== Source ==

Skip to main content

YO-FLO: A proof-of-concept in using advanced vision models as a YOLO alternative.

Project description

YOFLO-CLI

YOFLO-CLI is a command-line interface for the YO-FLO package, providing advanced object detection and binary inference capabilities using the Florence-2 vision-language model in real-time. This tool leverages state-of-the-art vision models to perform tasks such as object detection and binary inference based on referring expression comprehension.

Features

  • Object Detection: Identify and classify objects within a video feed. You can specify class names or display all detections if no class names are provided.
  • Binary Inference: Answer yes/no questions based on the visual input.
  • Inference Rate Calculation: Measure the rate of inferences per second.
  • Real-time Processing: Process video feeds from a webcam in real-time.
  • Screenshot on Detection: Automatically capture and save a screenshot when a target object is detected.
  • Logging Alerts: Log detection alerts to a file.
  • Headless Mode: Run the tool without displaying the video feed, suitable for server environments.
  • Pretty Print: Enable formatted output of detections for better readability.
  • Model Download: Option to download the Florence-2 model directly from the Hugging Face Hub.

Model Information

This tool uses Microsoft's Florence-2, a powerful vision-language model designed to understand and generate detailed descriptions of visual inputs. Florence-2 combines advanced image processing with natural language understanding, making it ideal for complex tasks that require both visual and textual analysis.

Installation

From Source

  1. Clone the repository:

    git clone https://github.com/CharlesCNorton/yoflo-cli.git
    cd yoflo-cli
    
  2. Install the package:

    pip install .
    

From PyPI

You can also install YOFLO-CLI directly from PyPI:

pip install yoflo

Usage

Run the script with the desired arguments. Below are the available flags and their descriptions:

Flags

  • -mp, --model_path: Path to the pre-trained model directory. Specify the directory where the Florence-2 model is located. This flag is mandatory if the model is not being downloaded.

===
== Records provided ==

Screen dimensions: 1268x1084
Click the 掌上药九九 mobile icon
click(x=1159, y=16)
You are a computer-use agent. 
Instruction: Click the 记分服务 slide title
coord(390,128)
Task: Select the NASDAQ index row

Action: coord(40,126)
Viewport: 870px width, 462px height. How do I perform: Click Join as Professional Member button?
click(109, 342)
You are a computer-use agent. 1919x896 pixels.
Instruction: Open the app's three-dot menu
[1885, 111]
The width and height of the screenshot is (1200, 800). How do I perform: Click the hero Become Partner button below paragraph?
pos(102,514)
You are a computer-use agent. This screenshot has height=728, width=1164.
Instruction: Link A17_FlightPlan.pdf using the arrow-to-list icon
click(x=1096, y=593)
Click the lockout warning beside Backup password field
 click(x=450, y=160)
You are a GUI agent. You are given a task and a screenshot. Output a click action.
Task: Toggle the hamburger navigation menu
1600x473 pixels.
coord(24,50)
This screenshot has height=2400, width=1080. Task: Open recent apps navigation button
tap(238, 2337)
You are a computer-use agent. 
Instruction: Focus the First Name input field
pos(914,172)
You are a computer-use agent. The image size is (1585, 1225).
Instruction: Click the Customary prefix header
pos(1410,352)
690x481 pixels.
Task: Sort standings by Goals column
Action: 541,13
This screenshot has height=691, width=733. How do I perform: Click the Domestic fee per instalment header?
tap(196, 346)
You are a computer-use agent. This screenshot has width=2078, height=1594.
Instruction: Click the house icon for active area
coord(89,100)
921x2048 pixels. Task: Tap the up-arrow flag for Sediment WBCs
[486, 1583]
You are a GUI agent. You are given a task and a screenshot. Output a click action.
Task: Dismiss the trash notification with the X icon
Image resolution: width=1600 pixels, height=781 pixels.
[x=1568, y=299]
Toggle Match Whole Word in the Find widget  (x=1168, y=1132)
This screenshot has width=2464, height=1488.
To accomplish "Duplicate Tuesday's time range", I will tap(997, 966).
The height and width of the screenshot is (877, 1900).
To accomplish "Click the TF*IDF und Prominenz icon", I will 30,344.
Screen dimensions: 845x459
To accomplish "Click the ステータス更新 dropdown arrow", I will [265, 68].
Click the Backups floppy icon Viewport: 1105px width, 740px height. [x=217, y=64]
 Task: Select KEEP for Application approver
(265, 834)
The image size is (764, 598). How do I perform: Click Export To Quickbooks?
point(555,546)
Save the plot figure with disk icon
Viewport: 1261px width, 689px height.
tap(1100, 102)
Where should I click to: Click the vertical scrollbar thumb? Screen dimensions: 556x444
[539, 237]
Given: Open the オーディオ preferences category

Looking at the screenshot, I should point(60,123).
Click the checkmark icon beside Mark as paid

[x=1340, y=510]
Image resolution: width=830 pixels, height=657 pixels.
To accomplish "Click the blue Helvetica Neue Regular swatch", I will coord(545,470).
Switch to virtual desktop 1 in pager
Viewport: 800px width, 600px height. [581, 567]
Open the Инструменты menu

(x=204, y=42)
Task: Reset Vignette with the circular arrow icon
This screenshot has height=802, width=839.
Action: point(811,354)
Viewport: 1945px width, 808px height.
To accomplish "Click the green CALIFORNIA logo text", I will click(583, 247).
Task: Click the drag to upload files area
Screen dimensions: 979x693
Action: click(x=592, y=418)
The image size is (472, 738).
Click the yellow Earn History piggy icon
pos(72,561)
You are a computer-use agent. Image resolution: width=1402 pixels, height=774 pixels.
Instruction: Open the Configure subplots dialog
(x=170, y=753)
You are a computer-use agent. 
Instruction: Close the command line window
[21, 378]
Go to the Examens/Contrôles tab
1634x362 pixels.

===

### Written instruction A
In one to three sentences, explain why the YOFLO-CLI description calls Florence-2 ideal for complex tasks that need both visual and textual analysis.
### Written instruction B
According to the YOFLO-CLI description, what command installs the tool directly from PyPI?
### Written instruction C
Carry on the YOFLO-CLI description, starting after its last sentence.
The items placed after the YOFLO-CLI description come from a separate source.

### Exercise response A
Florence-2 combines advanced image processing with natural language understanding. That pairing is what makes it suited to tasks needing both kinds of analysis.

### Exercise response B
pip install yoflo

### Exercise response C
  • -od, --object_detection: Enable object detection. Optionally, you can specify class names to detect (e.g., 'cat', 'dog'). If no class names are provided, all detections will be displayed.

  • -ph, --phrase: Enable binary inference with a yes/no question based on the visual input. For example, "Is the person smiling?". This flag initiates the expression comprehension feature of the tool.

  • -hl, --headless: Run in headless mode without displaying the video feed. This mode is useful for server environments or situations where a display is not available or necessary.

  • -ss, --screenshot: Enable screenshot on detection. When a target object is detected, a screenshot will be automatically captured and saved with a timestamped filename.

  • -lf, --log_to_file: Enable logging alerts to a file. Detection alerts will be logged to a file named alerts.log, creating a persistent record of detection events.

  • -is, --display_inference_speed: Display inference speed. This flag logs the rate of inferences per second, providing insight into the performance of the detection process.

  • -dm, --download_model: Download the Florence-2 model from the Hugging Face Hub. This option can be used to download and initialize the model if it is not already available locally.

  • -pp, --pretty_print: Enable pretty print for detections. This flag formats the output of detections for better readability, making it easier to interpret the results.

  • -ao, --alert_on: Trigger alert on specific results. You can specify 'yes' or 'no' for binary inference or 'class' for object detection. Alerts will be triggered based on the specified condition, allowing for customized notifications.

  • -il, --inference_limit: Limit the inference rate to a specified number of inferences per second. This can help manage performance and ensure the system is not overloaded, providing a smoother operation.

Example Commands

Object Detection for Specific Classes

To perform object detection and only display detections for specific classes such as 'cat' and 'dog':

python yoflo.py -mp /path/to/model -od cat dog

Object Detection Displaying All Detections

To perform object detection and display all detected objects without filtering by class:

python yoflo.py -mp /path/to/model -od

Binary Inference (e.g., "Is the person smiling?")

To perform binary inference based on a yes/no question related to the visual input:

python yoflo.py -mp /path/to/model -ph "Is the person smiling?"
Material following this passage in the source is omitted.